87. This group emphasised the need for simple guidance to be produced to assist friends or family who may become judicial factors. Individuals who have experience of the situation and the legal process may also be able to assist.

88. The importance of making the legislation accessible to everyone not just for wealthy individual's estates but also to meet a variety of situations was highlighted along with ensuring that costs are reasonable.

Working Group of the Centre for Scots law at the University of Aberdeen

89. The working group commented on technical aspects of certain provisions of the Bill. These will be considered when the Bill is being taken forward.

The Law Society of Scotland

90. The Law Society reiterated their strong disagreement with the proposal that sheriff court rather than Court of Session should deal with the appointments of judicial factors. They also highlighted a problem relating to incorporated practices which is a body corporate recognised by the Law Society of section 34(1A) of the Solicitors (Scotland) Act 1980. Although this is a route to have a judicial factor appointed under section 41 of the 1980 Act this is costly and amendments to the 1980 Act were suggested.

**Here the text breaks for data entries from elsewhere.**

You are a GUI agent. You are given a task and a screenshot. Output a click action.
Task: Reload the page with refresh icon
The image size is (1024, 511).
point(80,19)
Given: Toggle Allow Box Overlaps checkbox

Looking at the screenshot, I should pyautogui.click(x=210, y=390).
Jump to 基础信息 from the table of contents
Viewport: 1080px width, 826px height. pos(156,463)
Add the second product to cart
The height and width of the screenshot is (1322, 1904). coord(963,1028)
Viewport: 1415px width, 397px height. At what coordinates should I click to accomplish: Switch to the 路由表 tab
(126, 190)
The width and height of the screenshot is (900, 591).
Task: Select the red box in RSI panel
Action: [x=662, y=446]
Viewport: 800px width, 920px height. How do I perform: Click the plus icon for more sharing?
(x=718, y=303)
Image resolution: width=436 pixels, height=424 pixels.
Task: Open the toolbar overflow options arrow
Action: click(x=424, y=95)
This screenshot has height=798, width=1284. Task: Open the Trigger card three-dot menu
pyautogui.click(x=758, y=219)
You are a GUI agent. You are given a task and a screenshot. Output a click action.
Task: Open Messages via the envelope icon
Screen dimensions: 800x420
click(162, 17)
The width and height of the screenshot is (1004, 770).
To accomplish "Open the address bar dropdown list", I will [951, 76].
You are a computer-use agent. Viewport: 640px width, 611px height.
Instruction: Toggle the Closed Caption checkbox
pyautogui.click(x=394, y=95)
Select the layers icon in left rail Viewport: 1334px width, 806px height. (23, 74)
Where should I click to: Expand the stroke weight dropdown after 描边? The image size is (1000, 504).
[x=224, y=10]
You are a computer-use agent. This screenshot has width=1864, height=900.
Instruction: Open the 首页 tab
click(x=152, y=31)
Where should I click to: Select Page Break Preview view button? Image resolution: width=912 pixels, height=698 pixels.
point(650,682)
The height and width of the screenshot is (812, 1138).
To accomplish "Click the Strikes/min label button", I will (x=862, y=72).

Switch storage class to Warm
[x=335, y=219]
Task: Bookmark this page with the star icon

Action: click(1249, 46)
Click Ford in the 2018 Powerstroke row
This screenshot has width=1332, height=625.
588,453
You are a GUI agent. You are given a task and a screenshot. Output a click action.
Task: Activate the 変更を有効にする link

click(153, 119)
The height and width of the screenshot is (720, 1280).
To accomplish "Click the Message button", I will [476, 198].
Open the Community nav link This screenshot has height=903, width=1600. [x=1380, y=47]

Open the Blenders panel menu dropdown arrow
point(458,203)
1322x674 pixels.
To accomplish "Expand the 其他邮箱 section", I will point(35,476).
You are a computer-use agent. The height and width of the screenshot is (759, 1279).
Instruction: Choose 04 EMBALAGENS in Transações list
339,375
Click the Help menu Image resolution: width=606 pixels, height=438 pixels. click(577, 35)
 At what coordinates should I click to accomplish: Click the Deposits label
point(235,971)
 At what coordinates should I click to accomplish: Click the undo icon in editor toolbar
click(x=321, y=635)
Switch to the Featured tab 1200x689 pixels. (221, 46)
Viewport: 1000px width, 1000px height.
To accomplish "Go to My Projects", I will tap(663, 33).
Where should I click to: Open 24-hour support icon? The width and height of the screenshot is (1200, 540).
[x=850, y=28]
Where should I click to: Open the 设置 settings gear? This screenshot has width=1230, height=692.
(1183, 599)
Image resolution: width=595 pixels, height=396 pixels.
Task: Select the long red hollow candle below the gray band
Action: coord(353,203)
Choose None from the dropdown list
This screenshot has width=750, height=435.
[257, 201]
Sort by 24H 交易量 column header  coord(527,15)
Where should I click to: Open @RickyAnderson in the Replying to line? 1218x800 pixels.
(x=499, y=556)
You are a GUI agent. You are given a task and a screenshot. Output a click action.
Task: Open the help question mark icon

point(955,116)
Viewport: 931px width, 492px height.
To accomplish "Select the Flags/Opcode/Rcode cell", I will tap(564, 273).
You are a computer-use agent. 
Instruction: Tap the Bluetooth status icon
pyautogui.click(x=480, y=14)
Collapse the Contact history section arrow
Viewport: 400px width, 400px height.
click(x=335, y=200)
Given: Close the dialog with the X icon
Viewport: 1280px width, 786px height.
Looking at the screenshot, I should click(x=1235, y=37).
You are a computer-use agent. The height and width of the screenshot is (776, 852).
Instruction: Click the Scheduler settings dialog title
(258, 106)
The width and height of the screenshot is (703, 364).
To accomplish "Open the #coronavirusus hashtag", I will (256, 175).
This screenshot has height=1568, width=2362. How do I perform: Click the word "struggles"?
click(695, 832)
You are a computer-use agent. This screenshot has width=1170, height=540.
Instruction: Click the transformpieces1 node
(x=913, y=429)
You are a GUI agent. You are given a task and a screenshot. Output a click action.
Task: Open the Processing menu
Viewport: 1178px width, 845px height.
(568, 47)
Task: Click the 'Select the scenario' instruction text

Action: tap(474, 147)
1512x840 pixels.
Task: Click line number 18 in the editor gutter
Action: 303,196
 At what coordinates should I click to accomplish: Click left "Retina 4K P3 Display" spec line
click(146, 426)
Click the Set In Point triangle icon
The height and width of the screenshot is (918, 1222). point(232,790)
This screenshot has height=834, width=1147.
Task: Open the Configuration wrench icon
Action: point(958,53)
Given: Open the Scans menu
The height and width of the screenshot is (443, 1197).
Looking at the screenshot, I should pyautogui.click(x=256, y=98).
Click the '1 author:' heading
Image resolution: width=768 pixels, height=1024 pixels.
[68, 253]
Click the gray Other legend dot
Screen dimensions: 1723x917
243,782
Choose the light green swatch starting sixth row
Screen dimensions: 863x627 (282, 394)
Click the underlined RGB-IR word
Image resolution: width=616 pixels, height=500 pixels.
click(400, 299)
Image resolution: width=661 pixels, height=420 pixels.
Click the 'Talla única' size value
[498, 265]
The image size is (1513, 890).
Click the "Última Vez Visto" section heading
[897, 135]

OSCR Scottish Charity Regulator

91. OSCR agreed that the Bill addressed the issue of uncertainty in respect of Judicial Factors powers by providing that on appointment "all the powers of a natural person beneficially entitled to the estate" shall vest in the judicial factor and by providing a list of powers which are expressly included. OSCR also thought that it would be helpful where necessary if the Court could grant additional powers to the judicial factor.